* _Challenge_
Rewrite the lines below with "county label" changed to "county name" and everything else left as it is. Leave out the pictures.

* _Provided entries_

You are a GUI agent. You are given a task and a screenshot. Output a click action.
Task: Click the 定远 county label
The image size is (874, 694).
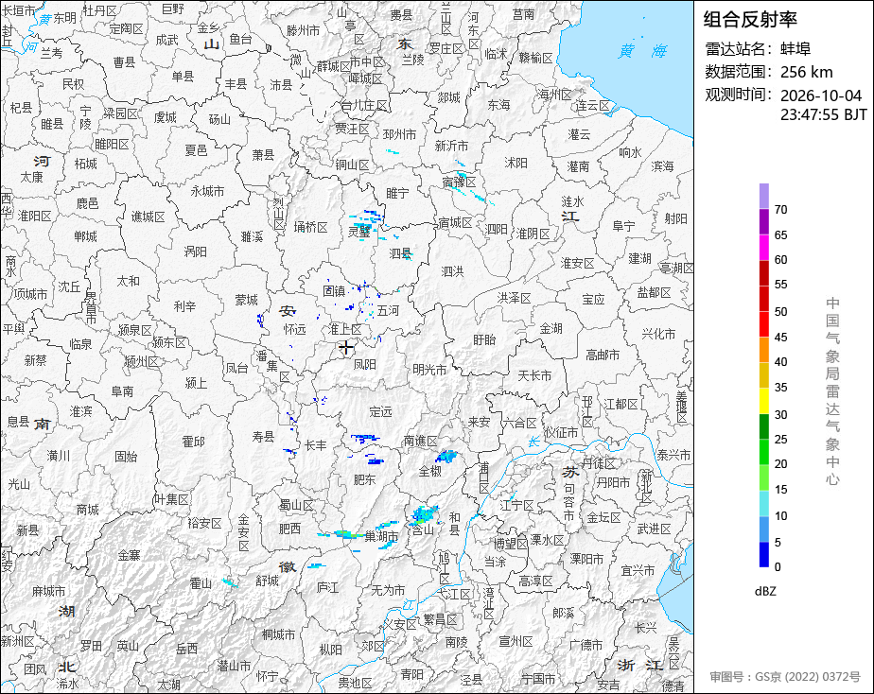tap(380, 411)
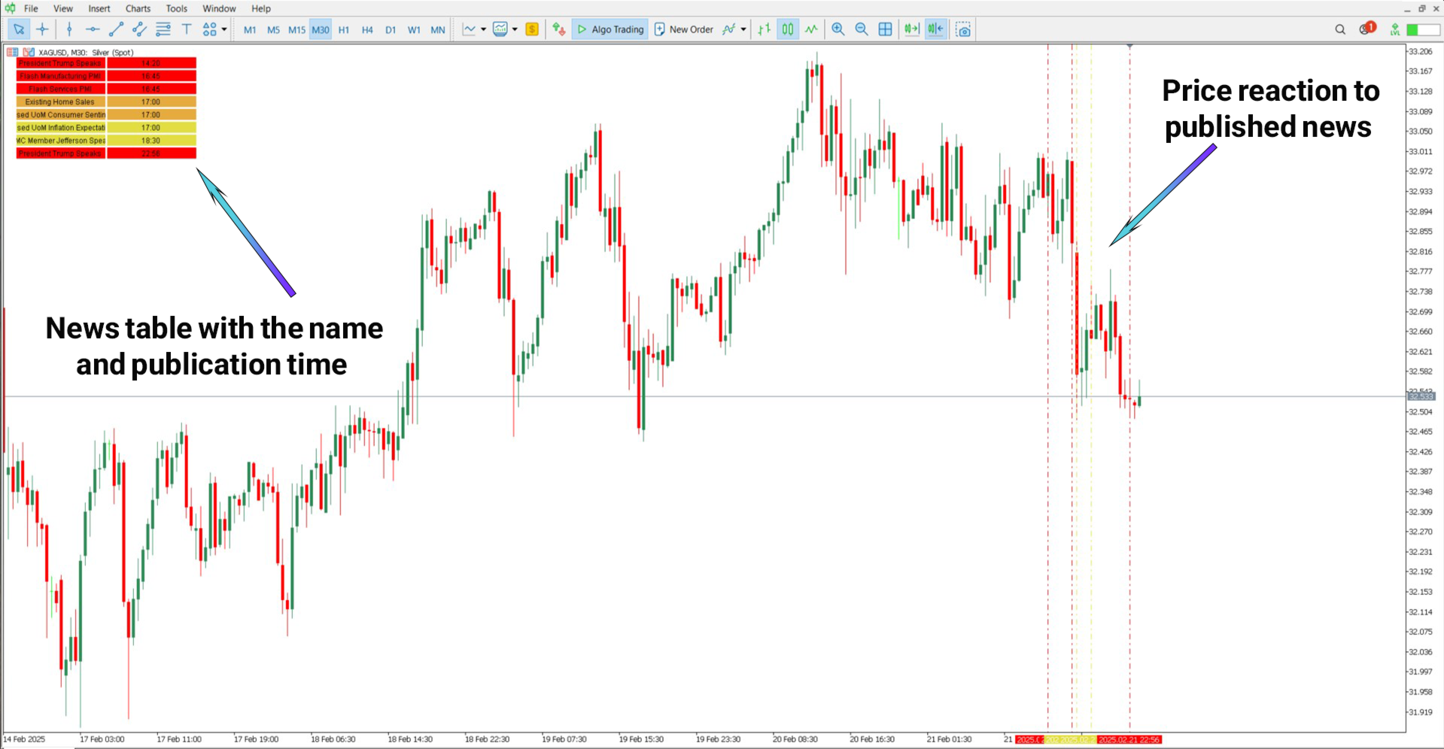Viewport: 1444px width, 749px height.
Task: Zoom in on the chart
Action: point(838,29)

* _Response for this exercise_
You are a GUI agent. You are given a task and a screenshot. Output a click action.
Task: Click the 定远 county name
The image size is (874, 694).
tap(380, 411)
Viewport: 1444px width, 749px height.
Task: Zoom in on the chart
Action: point(838,29)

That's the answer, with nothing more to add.